1.6 A.6   The Performance of Applying Golden Keywords Beyond Bug Localization Tasks

In this study, with the aim of providing good localization guidance for bug localization tasks, we constructed a golden keywords dataset based on historical bug-locating data and used it to build a keyword classifier to retrieve bug-revealing keywords. The experimental results have demonstrated the effectiveness of our extracted keywords in facilitating bug localization performance. To understand whether the benefits of golden keywords extend beyond bug localization, we extended our evaluation to another four bug report management tasks, including bug severity prediction, bug priority prediction, bug reopen prediction, and bug field reassignment prediction. The four tasks are generally resolved as a classification problem that mainly involves the content analysis of bug reports.

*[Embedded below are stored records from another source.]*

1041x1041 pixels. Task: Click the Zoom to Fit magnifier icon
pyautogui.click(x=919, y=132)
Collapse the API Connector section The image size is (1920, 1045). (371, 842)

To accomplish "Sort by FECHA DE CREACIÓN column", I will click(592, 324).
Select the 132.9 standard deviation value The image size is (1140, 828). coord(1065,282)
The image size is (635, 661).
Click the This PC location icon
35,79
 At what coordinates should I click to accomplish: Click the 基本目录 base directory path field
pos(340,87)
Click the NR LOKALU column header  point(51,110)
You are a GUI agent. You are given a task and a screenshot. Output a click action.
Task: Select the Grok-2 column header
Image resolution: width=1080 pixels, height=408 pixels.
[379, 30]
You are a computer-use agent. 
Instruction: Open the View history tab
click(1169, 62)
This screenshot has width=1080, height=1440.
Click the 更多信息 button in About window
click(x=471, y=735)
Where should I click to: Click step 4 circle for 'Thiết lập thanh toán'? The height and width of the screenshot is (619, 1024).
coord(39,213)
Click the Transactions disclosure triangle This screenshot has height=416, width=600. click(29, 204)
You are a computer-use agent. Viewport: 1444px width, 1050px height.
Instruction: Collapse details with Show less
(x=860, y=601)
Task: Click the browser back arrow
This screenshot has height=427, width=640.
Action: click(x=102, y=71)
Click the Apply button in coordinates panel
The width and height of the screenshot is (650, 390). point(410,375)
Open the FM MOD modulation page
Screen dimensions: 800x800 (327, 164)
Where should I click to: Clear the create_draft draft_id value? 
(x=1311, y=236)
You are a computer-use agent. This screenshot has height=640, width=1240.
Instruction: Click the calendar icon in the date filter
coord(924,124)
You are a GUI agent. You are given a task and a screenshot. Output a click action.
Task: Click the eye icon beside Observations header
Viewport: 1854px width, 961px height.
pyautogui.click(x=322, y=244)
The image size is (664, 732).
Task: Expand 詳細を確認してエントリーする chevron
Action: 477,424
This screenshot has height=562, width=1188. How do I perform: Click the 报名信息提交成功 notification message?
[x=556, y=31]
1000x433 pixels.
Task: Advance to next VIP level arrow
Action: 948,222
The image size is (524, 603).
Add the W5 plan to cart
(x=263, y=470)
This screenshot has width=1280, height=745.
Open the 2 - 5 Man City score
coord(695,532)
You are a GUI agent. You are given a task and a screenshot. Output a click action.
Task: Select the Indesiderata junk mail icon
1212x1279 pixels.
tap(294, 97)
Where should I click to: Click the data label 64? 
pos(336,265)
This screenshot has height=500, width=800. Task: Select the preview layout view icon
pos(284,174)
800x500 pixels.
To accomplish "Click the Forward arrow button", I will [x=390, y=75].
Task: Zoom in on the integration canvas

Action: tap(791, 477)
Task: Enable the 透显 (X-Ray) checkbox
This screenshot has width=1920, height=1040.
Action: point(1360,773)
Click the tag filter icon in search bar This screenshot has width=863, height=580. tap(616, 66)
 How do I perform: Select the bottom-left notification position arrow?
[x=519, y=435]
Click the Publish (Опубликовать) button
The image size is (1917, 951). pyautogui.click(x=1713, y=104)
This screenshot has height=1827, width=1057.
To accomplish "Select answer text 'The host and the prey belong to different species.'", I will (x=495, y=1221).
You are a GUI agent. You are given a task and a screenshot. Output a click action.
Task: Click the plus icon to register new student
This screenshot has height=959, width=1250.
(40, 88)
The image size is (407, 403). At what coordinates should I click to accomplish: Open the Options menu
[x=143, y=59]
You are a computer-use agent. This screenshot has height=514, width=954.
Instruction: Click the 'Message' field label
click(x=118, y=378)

We followed the strategy of Chen et al. (2024) to label each bug report. Then, we randomly selected 80% of the bug reports as the training dataset, while the remaining 20% were reserved as the test dataset. Table 39 shows the number of instances belonging to different classes in the four tasks. From the table, we could observe a notable class imbalance problem across the training datasets (i.e., some classes have many more instances than others). Such imbalance may make the built model biased towards the majority classes during prediction. Toward this, we designed a data augmentation strategy centered on synonym replacement to fix the class imbalance problem, which proved to help achieve better classification performance than purely using traditional balancing strategies, e.g., random under or over-sampling, in our preliminary experiments.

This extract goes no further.